◆ WHAT IS REQUIRED
Look through the records, and whenever a line includes the word "computer", copy it.
──────────────────────────────
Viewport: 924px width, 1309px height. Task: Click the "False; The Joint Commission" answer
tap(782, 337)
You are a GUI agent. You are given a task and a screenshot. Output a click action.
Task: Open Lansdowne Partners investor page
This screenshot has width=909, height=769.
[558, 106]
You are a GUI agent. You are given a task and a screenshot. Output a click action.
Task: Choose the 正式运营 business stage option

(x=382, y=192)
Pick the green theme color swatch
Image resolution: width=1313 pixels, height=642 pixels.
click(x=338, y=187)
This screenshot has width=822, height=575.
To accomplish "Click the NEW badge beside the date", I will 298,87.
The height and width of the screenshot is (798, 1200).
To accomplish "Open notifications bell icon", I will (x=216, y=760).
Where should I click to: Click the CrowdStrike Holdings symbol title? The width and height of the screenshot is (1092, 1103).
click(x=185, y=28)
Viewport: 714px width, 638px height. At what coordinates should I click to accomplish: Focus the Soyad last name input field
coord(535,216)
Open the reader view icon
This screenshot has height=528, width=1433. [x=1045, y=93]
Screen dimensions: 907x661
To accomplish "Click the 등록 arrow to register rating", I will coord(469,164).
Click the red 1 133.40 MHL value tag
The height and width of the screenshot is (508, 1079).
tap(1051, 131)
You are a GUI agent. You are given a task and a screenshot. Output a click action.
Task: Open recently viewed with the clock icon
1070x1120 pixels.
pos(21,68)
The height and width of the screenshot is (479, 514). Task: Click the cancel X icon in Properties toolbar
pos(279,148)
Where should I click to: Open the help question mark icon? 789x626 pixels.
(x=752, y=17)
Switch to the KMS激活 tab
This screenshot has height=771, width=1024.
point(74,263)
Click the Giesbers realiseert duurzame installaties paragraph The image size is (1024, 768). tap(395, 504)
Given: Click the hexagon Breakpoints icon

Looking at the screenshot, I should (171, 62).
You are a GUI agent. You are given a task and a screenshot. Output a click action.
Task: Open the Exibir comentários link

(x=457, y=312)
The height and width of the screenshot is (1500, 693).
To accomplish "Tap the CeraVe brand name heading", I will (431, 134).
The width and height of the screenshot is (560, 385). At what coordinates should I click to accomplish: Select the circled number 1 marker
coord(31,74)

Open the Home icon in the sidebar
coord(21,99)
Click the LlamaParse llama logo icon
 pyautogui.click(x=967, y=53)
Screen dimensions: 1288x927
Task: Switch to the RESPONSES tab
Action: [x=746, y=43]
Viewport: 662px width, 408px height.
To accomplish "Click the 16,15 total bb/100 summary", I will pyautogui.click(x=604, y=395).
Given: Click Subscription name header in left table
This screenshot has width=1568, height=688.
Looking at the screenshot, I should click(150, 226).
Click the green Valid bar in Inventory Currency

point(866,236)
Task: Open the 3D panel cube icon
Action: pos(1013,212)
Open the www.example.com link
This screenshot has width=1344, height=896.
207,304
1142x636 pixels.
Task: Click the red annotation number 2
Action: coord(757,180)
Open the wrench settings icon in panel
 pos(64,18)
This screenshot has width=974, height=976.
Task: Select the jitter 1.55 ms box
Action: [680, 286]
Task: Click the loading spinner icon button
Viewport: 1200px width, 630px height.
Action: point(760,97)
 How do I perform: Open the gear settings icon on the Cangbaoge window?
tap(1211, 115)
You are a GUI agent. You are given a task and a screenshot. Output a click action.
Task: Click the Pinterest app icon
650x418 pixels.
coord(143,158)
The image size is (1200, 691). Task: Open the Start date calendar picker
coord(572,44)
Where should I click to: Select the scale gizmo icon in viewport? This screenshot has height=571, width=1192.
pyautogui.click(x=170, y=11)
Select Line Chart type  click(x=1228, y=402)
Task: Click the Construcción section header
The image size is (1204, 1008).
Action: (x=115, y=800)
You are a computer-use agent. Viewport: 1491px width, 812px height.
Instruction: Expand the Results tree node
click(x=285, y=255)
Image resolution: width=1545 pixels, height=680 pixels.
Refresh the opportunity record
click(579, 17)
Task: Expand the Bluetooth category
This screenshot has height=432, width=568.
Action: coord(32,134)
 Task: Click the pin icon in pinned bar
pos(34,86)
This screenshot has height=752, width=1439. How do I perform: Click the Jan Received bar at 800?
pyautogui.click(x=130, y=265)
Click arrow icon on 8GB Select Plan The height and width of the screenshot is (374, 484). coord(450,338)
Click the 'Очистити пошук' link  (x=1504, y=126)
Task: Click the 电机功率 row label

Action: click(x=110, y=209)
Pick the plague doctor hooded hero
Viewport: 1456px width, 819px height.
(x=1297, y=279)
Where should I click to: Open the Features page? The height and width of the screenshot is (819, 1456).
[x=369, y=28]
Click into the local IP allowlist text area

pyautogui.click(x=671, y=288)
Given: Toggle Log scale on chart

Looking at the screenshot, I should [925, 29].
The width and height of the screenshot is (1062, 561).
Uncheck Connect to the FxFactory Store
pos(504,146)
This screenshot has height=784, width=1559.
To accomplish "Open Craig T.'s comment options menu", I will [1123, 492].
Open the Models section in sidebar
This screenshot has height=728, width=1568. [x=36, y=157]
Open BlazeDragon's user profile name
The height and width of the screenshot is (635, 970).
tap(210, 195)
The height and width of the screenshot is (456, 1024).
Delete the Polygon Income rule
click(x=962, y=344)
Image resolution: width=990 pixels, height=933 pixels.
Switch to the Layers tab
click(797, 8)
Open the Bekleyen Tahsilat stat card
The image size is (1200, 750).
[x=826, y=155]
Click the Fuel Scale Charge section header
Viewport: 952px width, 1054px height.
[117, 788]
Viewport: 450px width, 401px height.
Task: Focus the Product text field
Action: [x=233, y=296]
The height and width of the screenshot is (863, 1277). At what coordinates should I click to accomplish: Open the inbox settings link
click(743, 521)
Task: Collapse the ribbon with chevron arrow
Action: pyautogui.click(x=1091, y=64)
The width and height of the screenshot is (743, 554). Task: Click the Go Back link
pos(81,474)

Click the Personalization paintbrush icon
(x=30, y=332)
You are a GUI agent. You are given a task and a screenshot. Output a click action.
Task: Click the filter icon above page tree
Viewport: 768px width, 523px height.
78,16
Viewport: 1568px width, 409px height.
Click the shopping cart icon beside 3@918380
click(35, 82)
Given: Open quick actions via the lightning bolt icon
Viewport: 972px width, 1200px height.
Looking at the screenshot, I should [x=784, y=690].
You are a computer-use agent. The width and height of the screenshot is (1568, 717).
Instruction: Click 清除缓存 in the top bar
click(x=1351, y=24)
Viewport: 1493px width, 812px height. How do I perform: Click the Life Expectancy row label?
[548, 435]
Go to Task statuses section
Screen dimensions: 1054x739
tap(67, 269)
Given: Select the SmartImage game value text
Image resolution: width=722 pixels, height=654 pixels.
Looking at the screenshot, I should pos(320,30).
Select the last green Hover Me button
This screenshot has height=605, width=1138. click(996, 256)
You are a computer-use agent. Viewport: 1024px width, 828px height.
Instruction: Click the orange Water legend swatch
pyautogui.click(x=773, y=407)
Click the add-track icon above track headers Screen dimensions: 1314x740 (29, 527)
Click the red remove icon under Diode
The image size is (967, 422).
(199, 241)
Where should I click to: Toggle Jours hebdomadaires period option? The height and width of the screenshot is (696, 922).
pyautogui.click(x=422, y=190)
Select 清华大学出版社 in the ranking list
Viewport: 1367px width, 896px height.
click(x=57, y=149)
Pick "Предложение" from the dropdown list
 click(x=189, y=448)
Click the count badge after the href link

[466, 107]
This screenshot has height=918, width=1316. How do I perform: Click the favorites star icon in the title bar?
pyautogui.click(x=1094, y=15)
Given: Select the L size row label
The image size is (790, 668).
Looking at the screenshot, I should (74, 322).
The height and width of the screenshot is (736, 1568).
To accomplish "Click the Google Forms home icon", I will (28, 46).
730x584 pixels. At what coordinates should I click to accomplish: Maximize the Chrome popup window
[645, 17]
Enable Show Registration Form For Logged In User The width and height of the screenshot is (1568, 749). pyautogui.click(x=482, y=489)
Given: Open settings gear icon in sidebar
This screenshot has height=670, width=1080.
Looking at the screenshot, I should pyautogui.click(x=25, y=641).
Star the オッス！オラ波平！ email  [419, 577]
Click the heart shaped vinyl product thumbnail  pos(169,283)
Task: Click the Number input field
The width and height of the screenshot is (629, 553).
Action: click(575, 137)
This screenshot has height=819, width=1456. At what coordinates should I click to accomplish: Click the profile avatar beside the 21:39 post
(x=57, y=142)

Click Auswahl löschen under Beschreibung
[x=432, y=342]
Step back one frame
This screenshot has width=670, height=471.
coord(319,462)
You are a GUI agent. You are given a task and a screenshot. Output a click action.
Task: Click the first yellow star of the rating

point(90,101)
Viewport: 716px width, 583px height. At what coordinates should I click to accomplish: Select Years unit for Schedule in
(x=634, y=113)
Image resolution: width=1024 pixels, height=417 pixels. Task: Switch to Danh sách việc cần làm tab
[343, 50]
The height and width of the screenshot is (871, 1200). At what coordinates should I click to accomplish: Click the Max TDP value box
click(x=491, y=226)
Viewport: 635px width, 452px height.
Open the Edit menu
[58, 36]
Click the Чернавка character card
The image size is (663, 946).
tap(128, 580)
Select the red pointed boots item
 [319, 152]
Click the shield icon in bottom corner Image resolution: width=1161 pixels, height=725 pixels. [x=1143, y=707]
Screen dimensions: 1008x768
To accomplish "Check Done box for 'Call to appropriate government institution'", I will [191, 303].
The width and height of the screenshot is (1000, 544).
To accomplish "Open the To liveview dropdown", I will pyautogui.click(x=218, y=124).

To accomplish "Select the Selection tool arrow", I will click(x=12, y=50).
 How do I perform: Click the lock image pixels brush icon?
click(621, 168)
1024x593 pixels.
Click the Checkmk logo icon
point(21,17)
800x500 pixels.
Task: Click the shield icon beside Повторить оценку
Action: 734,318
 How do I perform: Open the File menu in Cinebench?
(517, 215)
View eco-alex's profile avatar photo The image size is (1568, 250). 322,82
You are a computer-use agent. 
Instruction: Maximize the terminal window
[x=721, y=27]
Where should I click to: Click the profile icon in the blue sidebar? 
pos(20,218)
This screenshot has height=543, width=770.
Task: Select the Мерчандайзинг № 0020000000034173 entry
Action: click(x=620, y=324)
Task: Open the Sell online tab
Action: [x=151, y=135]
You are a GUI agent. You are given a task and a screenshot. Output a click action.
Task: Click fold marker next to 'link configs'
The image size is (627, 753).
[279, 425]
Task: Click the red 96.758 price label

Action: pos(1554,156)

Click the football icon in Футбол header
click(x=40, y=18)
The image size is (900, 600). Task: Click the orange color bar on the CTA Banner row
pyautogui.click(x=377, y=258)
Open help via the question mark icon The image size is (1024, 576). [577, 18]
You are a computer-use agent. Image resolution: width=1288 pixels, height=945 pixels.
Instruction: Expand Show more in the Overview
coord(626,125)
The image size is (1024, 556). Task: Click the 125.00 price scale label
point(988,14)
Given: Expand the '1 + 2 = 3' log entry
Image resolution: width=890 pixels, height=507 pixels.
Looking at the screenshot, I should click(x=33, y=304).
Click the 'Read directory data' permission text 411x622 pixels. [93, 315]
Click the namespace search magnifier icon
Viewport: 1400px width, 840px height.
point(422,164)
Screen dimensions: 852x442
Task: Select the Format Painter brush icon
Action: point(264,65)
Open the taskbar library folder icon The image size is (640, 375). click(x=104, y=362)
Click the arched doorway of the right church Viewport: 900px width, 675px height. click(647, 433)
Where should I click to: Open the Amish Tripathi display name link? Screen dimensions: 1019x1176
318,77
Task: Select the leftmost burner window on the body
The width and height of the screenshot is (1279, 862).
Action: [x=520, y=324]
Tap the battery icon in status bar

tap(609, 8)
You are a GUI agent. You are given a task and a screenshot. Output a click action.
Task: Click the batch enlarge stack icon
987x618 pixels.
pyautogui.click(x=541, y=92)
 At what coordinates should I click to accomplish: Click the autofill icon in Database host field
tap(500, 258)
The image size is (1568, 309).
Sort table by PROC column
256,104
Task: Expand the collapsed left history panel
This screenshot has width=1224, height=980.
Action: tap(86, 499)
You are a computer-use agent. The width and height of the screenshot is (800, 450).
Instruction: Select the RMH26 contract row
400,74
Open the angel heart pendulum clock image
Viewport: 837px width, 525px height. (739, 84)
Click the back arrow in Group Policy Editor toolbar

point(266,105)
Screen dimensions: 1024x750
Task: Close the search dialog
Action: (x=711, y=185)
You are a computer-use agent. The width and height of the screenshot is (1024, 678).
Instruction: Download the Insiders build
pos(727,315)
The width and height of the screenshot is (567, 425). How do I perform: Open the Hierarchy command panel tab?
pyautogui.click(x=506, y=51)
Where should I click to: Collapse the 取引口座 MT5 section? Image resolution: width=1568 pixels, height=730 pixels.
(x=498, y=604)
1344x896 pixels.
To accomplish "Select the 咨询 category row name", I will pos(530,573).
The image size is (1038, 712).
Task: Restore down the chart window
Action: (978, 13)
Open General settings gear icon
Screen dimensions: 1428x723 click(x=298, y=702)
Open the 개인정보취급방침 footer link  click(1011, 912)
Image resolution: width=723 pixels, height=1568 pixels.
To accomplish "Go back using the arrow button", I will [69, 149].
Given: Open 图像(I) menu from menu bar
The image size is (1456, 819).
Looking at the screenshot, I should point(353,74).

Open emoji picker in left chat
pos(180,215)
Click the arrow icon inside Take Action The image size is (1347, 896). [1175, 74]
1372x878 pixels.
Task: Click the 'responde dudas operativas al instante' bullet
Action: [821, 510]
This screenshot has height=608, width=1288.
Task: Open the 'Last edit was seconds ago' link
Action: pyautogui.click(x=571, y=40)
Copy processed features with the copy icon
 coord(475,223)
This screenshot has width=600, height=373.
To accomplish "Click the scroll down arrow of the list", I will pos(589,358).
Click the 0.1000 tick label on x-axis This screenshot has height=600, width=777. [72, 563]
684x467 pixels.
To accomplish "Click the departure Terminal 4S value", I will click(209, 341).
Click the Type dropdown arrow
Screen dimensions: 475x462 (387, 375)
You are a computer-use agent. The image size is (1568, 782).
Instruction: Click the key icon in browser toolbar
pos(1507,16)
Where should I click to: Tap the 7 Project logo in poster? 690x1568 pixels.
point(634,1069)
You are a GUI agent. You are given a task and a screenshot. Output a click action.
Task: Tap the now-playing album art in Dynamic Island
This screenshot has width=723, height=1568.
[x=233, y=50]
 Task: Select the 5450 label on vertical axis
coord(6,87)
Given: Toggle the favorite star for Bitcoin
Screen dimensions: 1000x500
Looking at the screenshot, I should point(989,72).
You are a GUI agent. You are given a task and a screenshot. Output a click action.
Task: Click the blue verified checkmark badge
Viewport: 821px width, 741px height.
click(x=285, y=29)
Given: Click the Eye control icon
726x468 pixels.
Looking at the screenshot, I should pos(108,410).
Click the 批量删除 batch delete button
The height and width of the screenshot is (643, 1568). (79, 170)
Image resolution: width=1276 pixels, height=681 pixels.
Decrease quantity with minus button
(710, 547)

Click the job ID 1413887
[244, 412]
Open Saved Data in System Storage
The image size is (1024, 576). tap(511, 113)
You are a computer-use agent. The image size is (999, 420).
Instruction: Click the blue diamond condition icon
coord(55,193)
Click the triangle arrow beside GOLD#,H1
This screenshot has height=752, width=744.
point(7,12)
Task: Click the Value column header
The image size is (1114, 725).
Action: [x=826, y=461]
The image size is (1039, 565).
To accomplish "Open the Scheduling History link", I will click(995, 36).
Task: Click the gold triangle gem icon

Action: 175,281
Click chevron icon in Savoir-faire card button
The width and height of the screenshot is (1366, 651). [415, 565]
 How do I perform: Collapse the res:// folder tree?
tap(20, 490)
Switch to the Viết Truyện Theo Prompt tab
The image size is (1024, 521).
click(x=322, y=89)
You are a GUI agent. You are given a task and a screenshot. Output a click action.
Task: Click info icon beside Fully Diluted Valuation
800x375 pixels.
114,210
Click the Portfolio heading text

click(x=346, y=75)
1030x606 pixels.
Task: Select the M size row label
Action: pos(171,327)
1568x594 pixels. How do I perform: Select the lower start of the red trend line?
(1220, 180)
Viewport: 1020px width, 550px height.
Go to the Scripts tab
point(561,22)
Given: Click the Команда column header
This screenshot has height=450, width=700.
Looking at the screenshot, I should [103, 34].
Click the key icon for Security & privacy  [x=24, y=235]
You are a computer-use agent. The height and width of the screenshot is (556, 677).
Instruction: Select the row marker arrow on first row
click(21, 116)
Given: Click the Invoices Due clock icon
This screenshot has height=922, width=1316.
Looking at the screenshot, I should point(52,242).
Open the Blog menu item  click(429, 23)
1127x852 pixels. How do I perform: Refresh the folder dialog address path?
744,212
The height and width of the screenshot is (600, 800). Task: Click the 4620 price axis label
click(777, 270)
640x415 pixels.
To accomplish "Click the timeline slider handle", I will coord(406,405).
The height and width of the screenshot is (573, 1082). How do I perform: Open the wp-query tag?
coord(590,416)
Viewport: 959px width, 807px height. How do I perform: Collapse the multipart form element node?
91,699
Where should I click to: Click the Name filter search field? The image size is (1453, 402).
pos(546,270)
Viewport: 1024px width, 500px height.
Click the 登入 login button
──────────────────────────────
◆ RESPONSE AREA
You are a computer-use agent. Viewport: 1491px width, 812px height.
You are a computer-use agent. The width and height of the screenshot is (1568, 717).
You are a computer-use agent. Viewport: 1024px width, 828px height.
You are a computer-use agent. 
You are a computer-use agent. Image resolution: width=1288 pixels, height=945 pixels.
You are a computer-use agent. The width and height of the screenshot is (800, 450).
You are a computer-use agent. The width and height of the screenshot is (1024, 678).
You are a computer-use agent. The image size is (1568, 782).
You are a computer-use agent. The image size is (999, 420).
You are a computer-use agent. The height and width of the screenshot is (556, 677).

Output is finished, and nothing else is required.